Abstract

In experimental studies, 0.6 N HCl-induced gastric mucosal injury was significantly severe in submandibularectomized rats (SMR rats) than that in either SMR rats receiving exogenous mouse EGF (SMR + EGF rats) or controls. This was also true in gastric injury induced by 0.4 N HCl under pretreatment with indomethacin to reduce gastric mucosal prostaglandins (PGs). Somatostatin (SLI), PGE2, and PAS-stained mucus in the corpus were significantly reduced in SMR rats in comparison to SMR + EGF and control rats.

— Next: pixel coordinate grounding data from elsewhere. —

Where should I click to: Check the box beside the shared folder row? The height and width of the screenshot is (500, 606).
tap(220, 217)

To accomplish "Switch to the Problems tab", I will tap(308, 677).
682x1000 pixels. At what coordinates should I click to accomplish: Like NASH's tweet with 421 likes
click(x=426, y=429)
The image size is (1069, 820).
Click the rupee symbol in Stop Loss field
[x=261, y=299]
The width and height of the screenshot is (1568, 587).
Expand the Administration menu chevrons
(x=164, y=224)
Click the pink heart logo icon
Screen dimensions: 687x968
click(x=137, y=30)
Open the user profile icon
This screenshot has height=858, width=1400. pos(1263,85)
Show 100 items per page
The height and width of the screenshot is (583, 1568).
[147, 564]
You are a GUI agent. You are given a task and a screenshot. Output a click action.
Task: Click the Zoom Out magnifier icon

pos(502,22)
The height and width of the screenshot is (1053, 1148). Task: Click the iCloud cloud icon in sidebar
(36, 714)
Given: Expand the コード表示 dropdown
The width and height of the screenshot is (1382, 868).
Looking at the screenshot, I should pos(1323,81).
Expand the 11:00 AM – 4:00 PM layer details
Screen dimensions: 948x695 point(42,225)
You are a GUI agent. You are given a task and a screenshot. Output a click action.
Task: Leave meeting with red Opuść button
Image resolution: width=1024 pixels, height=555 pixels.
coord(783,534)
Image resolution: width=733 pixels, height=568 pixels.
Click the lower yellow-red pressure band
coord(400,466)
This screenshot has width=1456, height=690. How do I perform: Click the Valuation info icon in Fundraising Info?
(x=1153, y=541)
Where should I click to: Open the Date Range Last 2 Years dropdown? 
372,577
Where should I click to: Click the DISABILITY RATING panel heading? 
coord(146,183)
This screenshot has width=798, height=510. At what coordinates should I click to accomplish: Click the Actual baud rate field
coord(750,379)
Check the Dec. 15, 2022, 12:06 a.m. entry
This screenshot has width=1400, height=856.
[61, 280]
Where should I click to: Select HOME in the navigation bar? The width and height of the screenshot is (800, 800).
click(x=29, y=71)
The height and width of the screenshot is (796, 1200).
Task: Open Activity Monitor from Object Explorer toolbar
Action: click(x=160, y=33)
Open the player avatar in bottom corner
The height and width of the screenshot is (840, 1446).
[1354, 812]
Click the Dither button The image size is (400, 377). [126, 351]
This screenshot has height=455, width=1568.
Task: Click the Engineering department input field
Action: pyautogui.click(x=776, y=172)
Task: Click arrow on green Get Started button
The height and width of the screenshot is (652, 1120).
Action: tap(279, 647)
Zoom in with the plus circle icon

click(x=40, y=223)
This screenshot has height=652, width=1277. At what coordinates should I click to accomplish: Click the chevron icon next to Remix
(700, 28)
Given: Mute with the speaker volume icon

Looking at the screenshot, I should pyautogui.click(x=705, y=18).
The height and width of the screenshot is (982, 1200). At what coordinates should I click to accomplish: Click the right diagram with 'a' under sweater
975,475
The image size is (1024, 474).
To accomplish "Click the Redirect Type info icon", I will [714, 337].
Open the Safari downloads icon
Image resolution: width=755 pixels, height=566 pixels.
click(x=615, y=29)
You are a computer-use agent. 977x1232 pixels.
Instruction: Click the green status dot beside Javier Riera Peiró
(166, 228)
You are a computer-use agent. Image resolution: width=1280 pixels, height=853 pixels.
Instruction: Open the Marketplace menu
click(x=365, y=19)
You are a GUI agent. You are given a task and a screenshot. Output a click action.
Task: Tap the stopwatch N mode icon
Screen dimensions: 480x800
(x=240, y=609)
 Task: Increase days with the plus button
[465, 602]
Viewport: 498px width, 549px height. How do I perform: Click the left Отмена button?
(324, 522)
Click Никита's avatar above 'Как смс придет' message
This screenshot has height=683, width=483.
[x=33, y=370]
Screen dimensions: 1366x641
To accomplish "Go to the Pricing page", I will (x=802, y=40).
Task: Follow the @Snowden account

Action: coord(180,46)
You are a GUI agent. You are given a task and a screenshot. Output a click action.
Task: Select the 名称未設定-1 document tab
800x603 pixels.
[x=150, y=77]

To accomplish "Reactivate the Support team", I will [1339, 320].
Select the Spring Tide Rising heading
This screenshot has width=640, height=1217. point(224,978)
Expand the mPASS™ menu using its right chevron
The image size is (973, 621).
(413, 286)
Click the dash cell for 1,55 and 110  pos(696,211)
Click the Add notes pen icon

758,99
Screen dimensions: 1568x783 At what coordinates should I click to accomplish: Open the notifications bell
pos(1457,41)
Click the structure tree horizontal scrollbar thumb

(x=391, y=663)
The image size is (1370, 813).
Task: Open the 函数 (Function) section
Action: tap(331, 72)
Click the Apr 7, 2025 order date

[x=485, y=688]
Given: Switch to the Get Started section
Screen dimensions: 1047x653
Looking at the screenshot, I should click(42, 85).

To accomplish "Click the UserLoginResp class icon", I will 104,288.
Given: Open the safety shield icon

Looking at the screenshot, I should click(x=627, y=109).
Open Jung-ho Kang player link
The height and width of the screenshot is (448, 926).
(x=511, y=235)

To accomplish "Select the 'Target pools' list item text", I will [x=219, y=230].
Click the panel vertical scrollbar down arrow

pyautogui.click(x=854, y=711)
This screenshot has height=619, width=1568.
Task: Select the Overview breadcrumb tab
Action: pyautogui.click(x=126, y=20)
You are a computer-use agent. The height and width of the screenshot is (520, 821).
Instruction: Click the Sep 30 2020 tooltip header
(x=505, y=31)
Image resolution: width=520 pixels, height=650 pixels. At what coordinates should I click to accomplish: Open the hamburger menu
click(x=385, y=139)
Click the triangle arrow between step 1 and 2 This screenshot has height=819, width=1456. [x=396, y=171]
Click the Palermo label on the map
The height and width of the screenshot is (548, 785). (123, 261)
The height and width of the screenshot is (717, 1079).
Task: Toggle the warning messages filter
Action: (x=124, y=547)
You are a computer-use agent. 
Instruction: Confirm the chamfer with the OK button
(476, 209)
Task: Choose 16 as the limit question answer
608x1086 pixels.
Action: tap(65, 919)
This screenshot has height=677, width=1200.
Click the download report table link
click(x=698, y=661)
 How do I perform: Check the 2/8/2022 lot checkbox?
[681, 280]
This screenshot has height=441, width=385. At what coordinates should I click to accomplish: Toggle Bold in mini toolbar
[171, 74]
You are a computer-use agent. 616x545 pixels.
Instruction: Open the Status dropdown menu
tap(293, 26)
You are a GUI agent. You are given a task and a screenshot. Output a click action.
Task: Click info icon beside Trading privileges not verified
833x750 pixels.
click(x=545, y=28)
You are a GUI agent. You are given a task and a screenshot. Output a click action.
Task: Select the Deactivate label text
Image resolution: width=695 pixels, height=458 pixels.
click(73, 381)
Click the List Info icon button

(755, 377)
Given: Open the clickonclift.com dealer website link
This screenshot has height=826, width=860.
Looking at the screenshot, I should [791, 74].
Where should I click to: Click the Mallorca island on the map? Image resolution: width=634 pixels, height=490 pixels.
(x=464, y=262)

In clinical studies, salivary EGF secretion was much higher in peptic ulcer patients than healthy controls. beta-Urogastrone was effective in the treatment of gastric ulcers. On the basis of experimental studies, we conclude that the protective effect of EGF on the gastric mucosa is, in part, mediated indirectly by increases in SLI, PGE2, and mucus production. However, endogenous, as well as exogenous, EGF has an important direct, cytoprotective effect on the gastric mucosa. From the clinical studies, we also conclude that salivary EGF secretion in ulcer patients increases in a homeostatic response to the presence of an ulcer, facilitating ulcer healing. Furthermore, we believe that beta-urogastrone, human EGF, might prove to be an effective drug in the clinical treatment of gastric ulcers.